HIV drugs may be used to fight malaria

New research has shown that drugs used to treat HIV may one day also target parasitic diseases such as leishmaniasis and malaria.

In a study published in The FASEB Journal, scientists from the Cardiff School of Biosciences at Cardiff University in the United Kingdom identified how a particular protein called Ddi 1 from Leishmania parasites is sensitive to anti-HIV inhibitors.

While it was known that HIV could kill parasites, this is the first time that scientists have learned how the target mechanism operates. The research has the potential to significantly alter the way parasitic diseases are treated.

"People in developing countries can be exposed to parasitic diseases such as malaria and leishmaniasis that can kill millions of people, so new and effective drugs are urgently needed to combat these infections," Dr. Colin Berry of the University of Cardiff said. "The use of existing anti-HIV agents has indicated that there is a potential target in some parasites and by identifying the protein responsible, we hope to exploit this weakness in the parasite to develop new and effective therapeutics to combat these devastating diseases."

Scientists conducted the study by examining yeast that lacked the Ddi 1 protein. They found that the yeast secreted high levels of proteins. The addition of the Leishmania Ddi 1 protein to the yeast returned the amount of proteins secreted to normal levels until HIV proteinase inhibitors were added.

The inhibitors blocked the ability of Leishmania Ddi 1 to reduce the yeast’s secretions, proving that there was a clear interaction with the drug.

When the scientists conducted tests on human Ddi 1, they managed to identify drugs that were able to block the Leishmania Ddi 1 but that were much less effective on its human equivalent. This raises the possibility that future drugs could have reduced side effects.

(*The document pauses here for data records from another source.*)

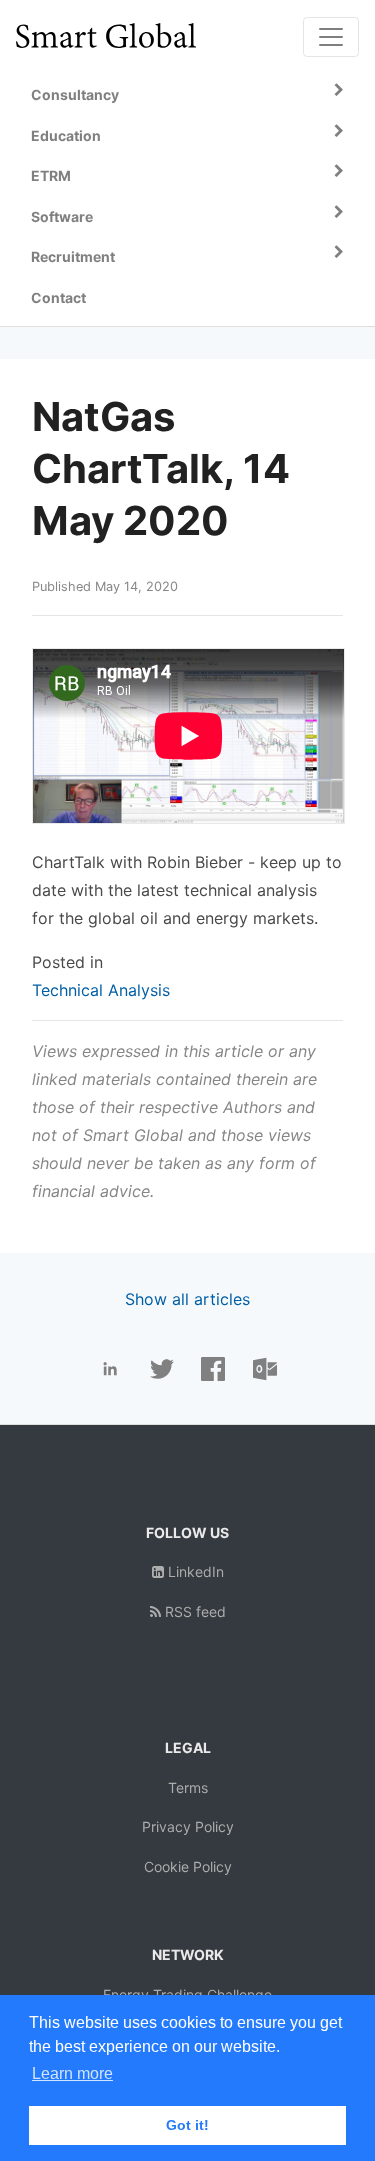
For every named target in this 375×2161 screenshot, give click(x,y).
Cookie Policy (188, 1866)
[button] (187, 95)
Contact (58, 297)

Further research is still needed, but the potency of the existing compounds indicates that the researchers may have found a useful starting point for exploratory chemistry.

"Like HIV, parasitic diseases have been and still are a serious threat to human health world-wide," Gerald Weissmann, editor-in-chief of The FASEB Journal, said. "Millions die each year from these maladies and we desperately need new drugs. How fortuitous that agents designed against one killer, HIV, may now be turned against parasitic diseases such as leishmaniasis and malaria."